CONSEGNE DELL'ESERCIZIO >>
- A) Ricopia parola per parola il passo del racconto di viaggio da "Cattiva Brunilda! Cattiva!" a "squat sul buco.".
- B) Riprendi il racconto di viaggio verso Murghab e continualo a partire dopo l'ultima frase riportata.

Si ho fatto le corna a Pieroangela per una notte lasciando Brunilde (la chiameremo così) dormire sulla pesantissima coperta dei Minions in questa stupenda yurta dispersa nel nulla.
Dormo pochissimo, probabilmente a causa dell’altitudine che porta insonnia e probabilmente anche a causa del fatto che ogni 10 respiri inconsciamente ne faccio due profondissimi per l’aria rarefatta. Mi appisolo che ormai albeggia, ma Brunilda scova dietro ad una tendina vicina alla mia testa il pentolone del latte di yak e il suo lappare a pochi centimetri dalla mia testa mi sveglia.
Cattiva Brunilda! Cattiva! Quello è il latte che ci viene servito scaldato sulla stufa a cacca secca per colazione, e ovviamente prima io poi Giacomo approfittiamo della distrazione delle nostre ospiti per ricacciare le due tazzone fumanti nel pentolone. Non faccio una cacca degna di tale nome da 20 giorni, il latte di yak caldo leccato dal gatto potrebbe scatenare la maledizione di Lenin e costringermi a ripetuti squat sul buco.
Siamo poco oltre la metà della pista che ci deve riportare a Murghab, e io ho poca voglia di scassarmi l’anima come ieri. Per fortuna per una volta va di lusso, e a parte i primi 20 chilometri di canali secchi di terra (il peggio del peggio, secondo me) poi la pista si spiana meravigliosamente e diventa una specie di biliardo.
Menzione speciale per i pochi chilometri sul fondo di un piccolo lago secco che ci ricorda tremendamente il lago Iriki nel sud del Marocco.

MATERIALE FORNITO >>
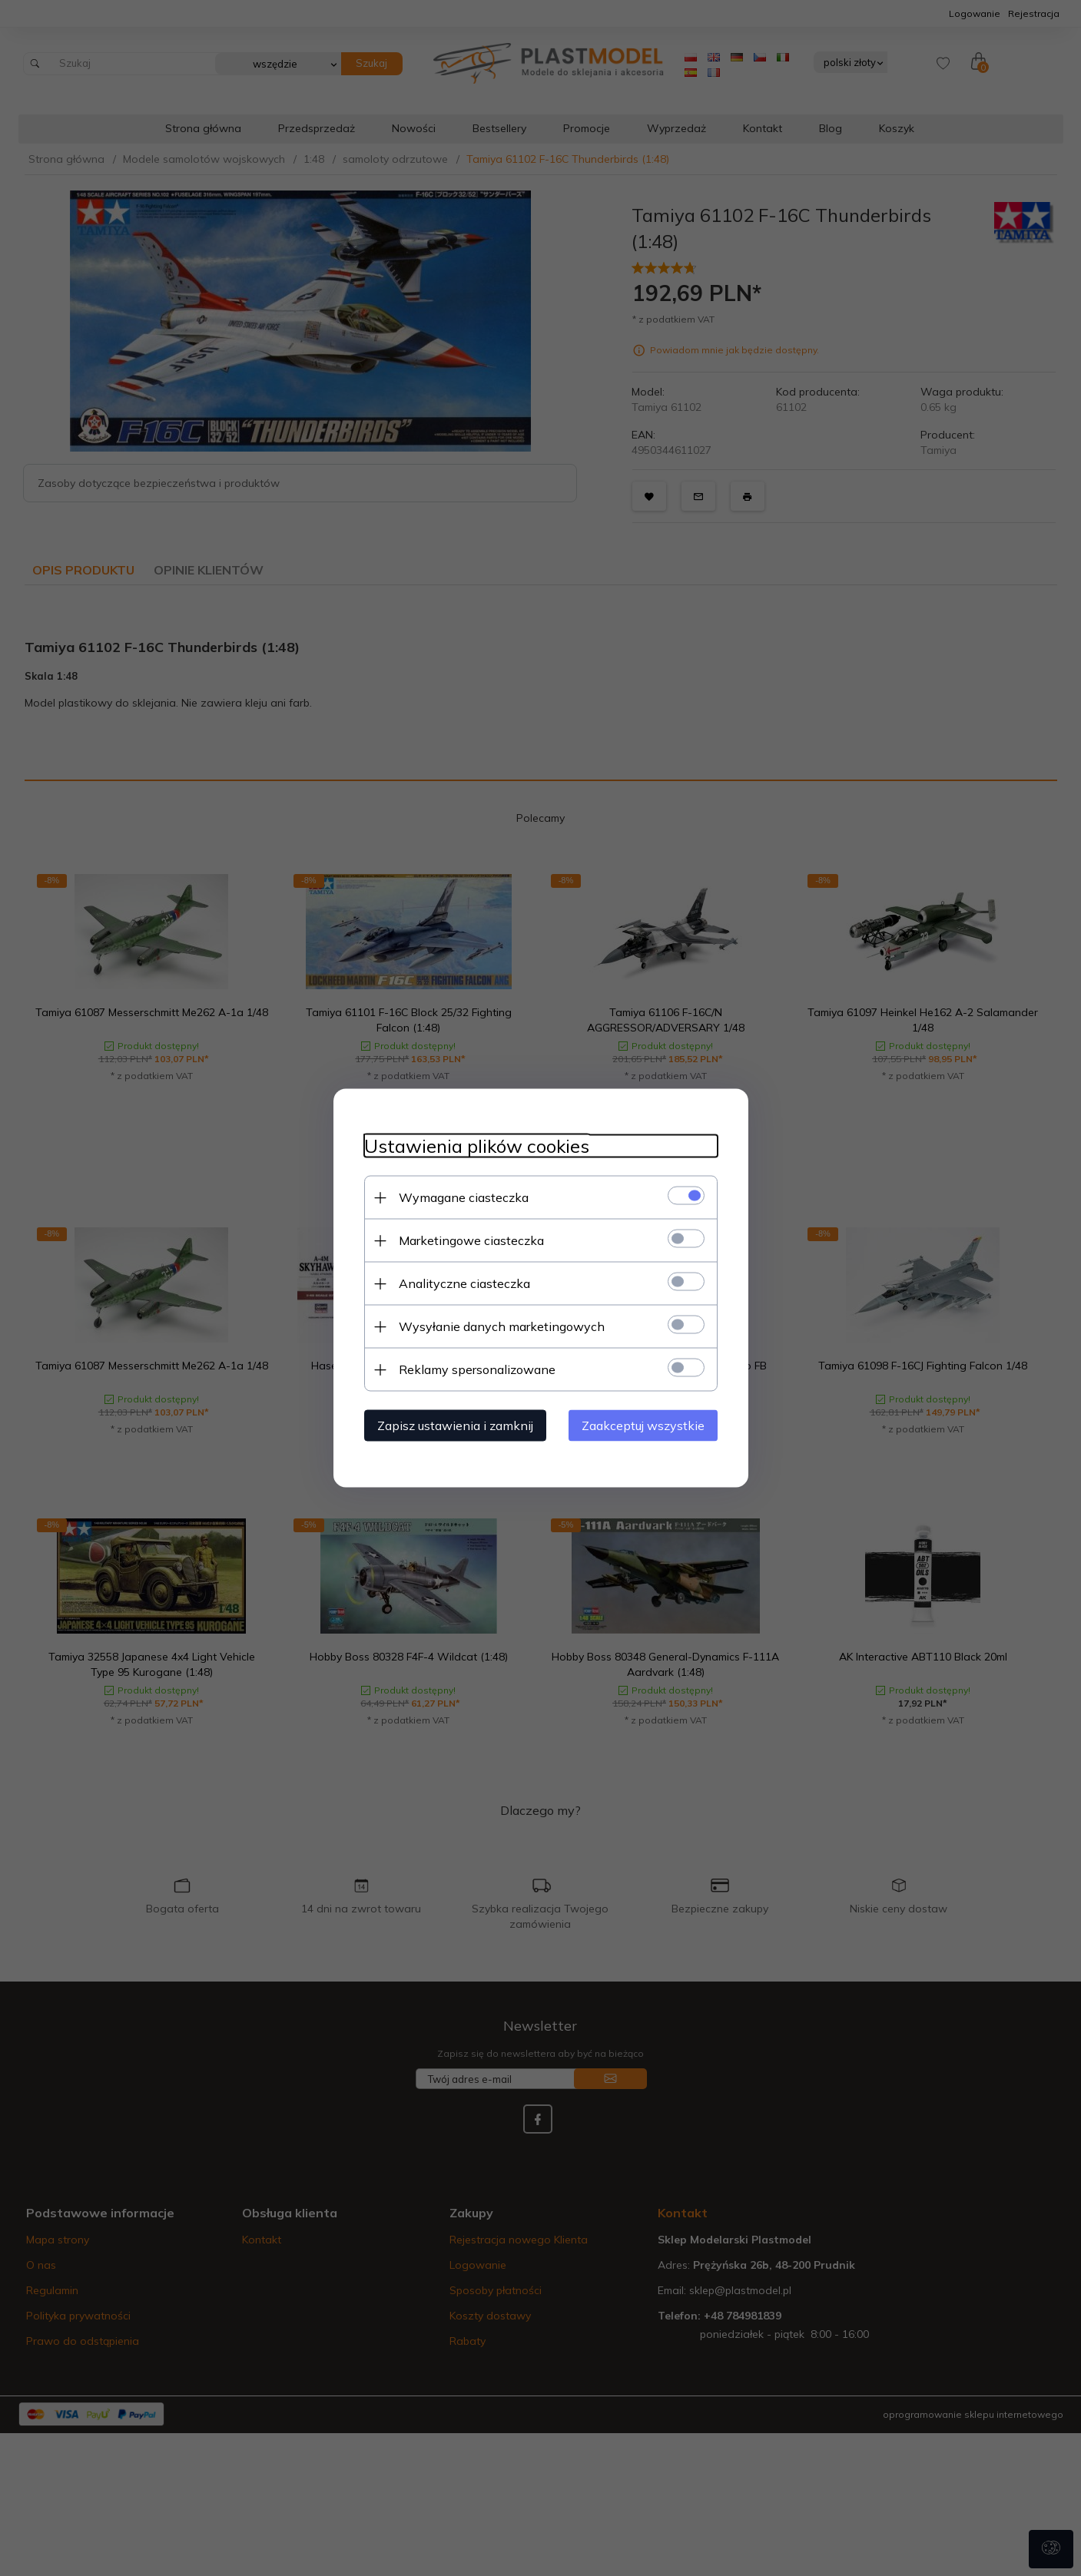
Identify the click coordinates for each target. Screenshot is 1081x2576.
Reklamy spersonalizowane (477, 1369)
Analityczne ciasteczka (464, 1283)
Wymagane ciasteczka (464, 1197)
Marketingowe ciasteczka (471, 1240)
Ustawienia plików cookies (476, 1146)
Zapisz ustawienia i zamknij (455, 1425)
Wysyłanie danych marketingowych (502, 1326)
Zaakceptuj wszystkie (643, 1425)
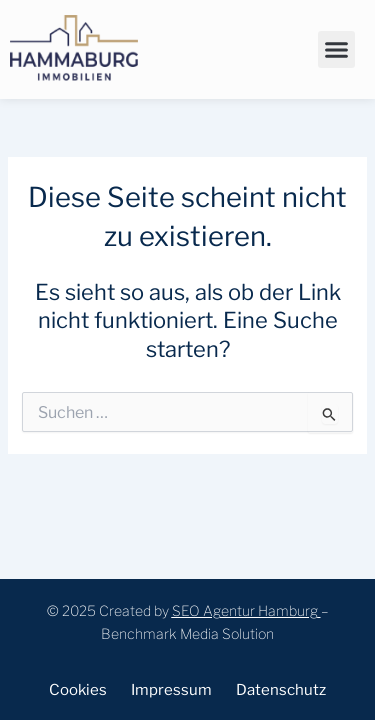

SOLUZIONI >>
- A)
Cattiva Brunilda! Cattiva! Quello è il latte che ci viene servito scaldato sulla stufa a cacca secca per colazione, e ovviamente prima io poi Giacomo approfittiamo della distrazione delle nostre ospiti per ricacciare le due tazzone fumanti nel pentolone. Non faccio una cacca degna di tale nome da 20 giorni, il latte di yak caldo leccato dal gatto potrebbe scatenare la maledizione di Lenin e costringermi a ripetuti squat sul buco.

- B)
Ci appollaiamo svogliatamente a Murghab dopo nemmeno 150 km di strada, ingannando il pomeriggio con la solita manutenzione spicciola a filtri e catene. Giacomo si accorge di una piccola crepa nel metallo del supporto della pedana destra, certamente conseguenza della caduta di ieri e decidiamo di ripararla ad Osh per evitare che guidando in piedi questa possa allargarsi.
Decisamente più intensa è invece la nostra domenica, che ripercorrendo a ritroso la strada fatta giorni fa (ho perso il conto e questo è bellissimo!) ci riporta a Osh fatturando 450 km, due passi da oltre 4000 metri, qualche decina di chilometri di tole ondulè fatti a tutta manetta (dio che goduria!!!), due frontiere e un male al culo pazzesco!
Ci fermiamo qui un giorno, Giacomo al momento è da Patrick “Muztoo” a far saldare la pedana e riparare il tubo del radiatore che piscia acqua, io scrivo sotto al portico della amata TES Guesthouse in mezzo a viaggiatori in bici, tre equipaggi del Mongol Rally, una coppia di signori anziani con un Land Rover Defender attrezzato per fare il giro dell’universo, e un cinese scassaminchia che mangia semini di girasole che sputa elegantemente nel prato.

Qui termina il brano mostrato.